• [Work instructions]
1 – Condense the paragraph starting "Primarily, we found" in the CPR course text into a short list that keeps its main facts.
2 – In what year were the current AHA Guidelines published, according to the CPR course text?

[[ Selected text open ]]

After much internal discussion, research and piloting, Wilderness Medical Associates introduced its own Cardiopulmonary Resuscitation (CPR) certification courses more than 18 years ago. From their inception, we have worked diligently to keep our materials consistent with the guidelines and updates published by the American Heart Association’s (AHA) in the journal Circulation. The current AHA Guidelines were published in 2015 and are based on their collaborative efforts with the International Liaison Committee on Resuscitation (ILCOR). They are also consistent with Canada’s equivalent, the Heart and Stroke Foundation.

Why did we change?

Primarily, we found that standard CPR teaching methodologies and materials did not meet our students’ needs. We developed our courses so that they maintained the same principles and skills but packaged them in our more practical and hands-on format. Previously we did CPR training as a stand-alone module before beginning the course. This approach was neither efficient nor educationally sound. Now we integrate the material and skills throughout the course. This way, our students get to see all of the components put into perspective. We discuss risk factors and illnesses within the context of the relevant systems. We have our students practice all of the skills on manikins first and then integrate them within the context of drills, scenarios, simulations and case studies throughout the entire course.

Will WMA’s CPR certification be recognized by everyone?

[[ Selected text closed ]]
[[ Records provided open ]]

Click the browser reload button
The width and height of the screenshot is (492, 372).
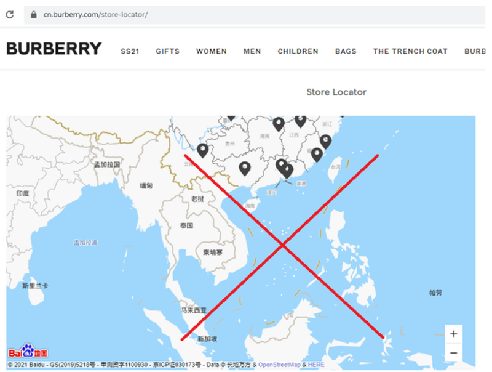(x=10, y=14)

[[ Records provided closed ]]
[[ Records provided open ]]

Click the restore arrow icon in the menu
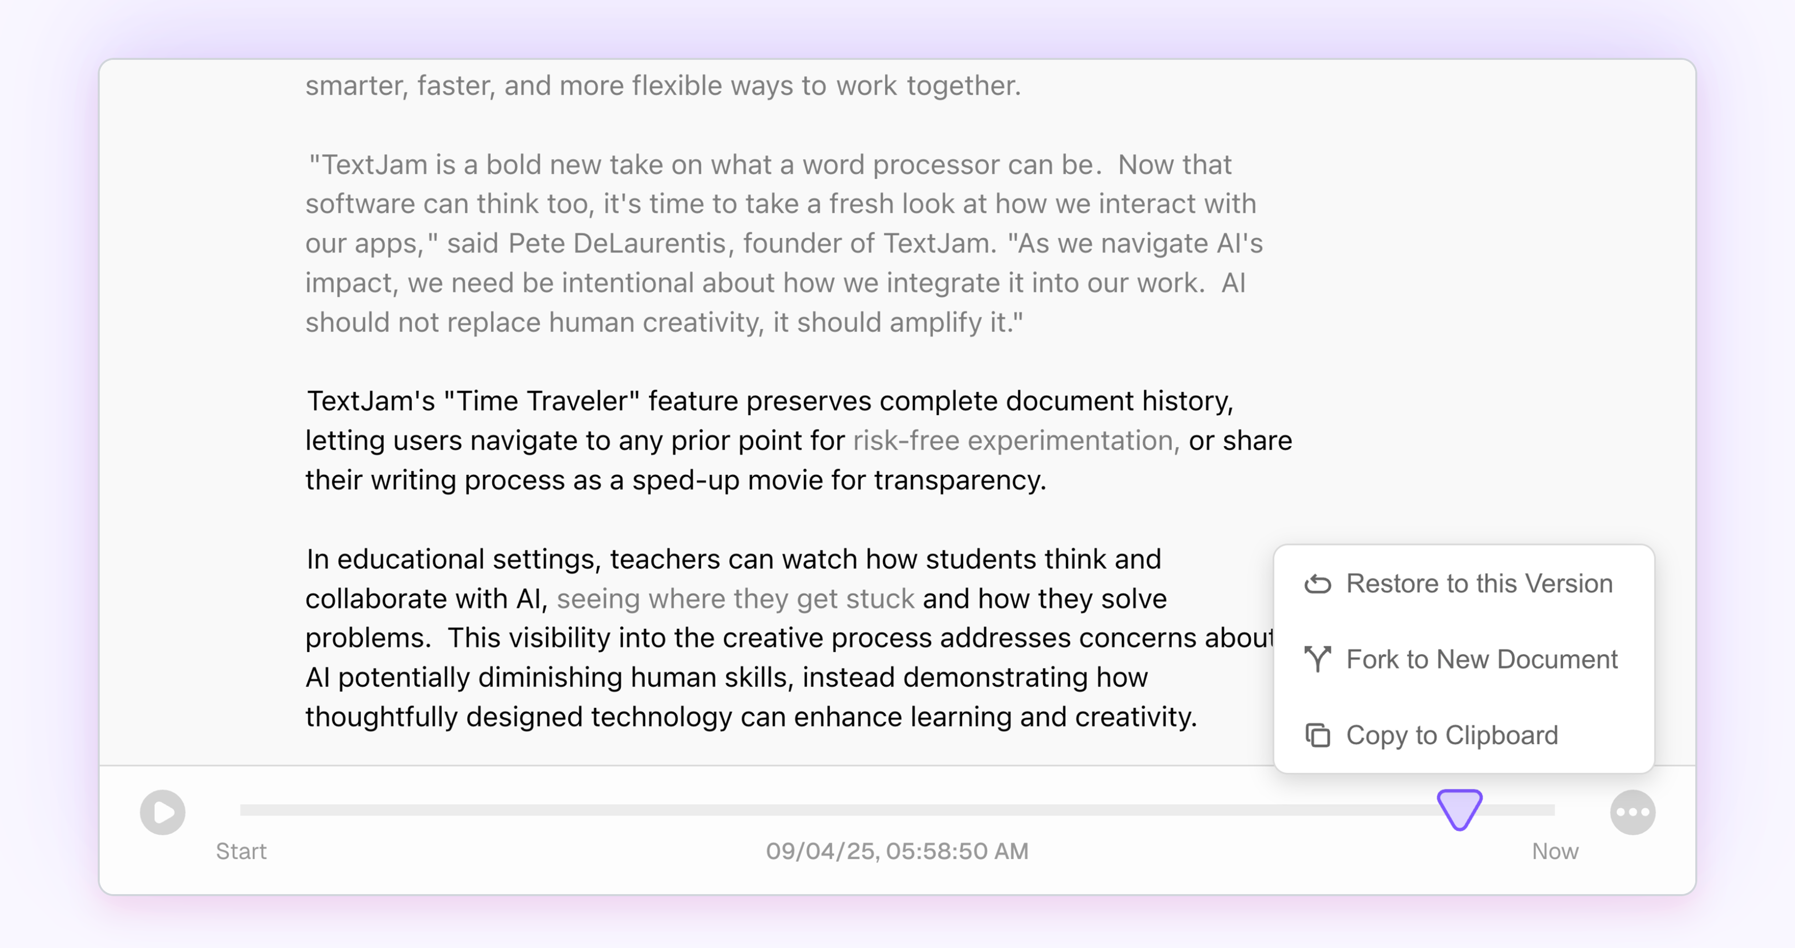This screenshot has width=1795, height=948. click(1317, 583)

[[ Records provided closed ]]

• [Written answers]
1 –
- Standard CPR teaching methods and materials did not meet students' needs.
- The courses keep the same principles and skills but present them in a more practical, hands-on format.
- CPR was once taught as a stand-alone module before the course. That approach was neither efficient nor educationally sound.
- The material and skills are now integrated throughout the course, so students see all the components in perspective.
- Risk factors and illnesses are discussed within the context of the relevant systems.
- Students practice all skills on manikins first. They then use them in drills, scenarios, simulations and case studies throughout the course.

2 – The current AHA Guidelines were published in 2015.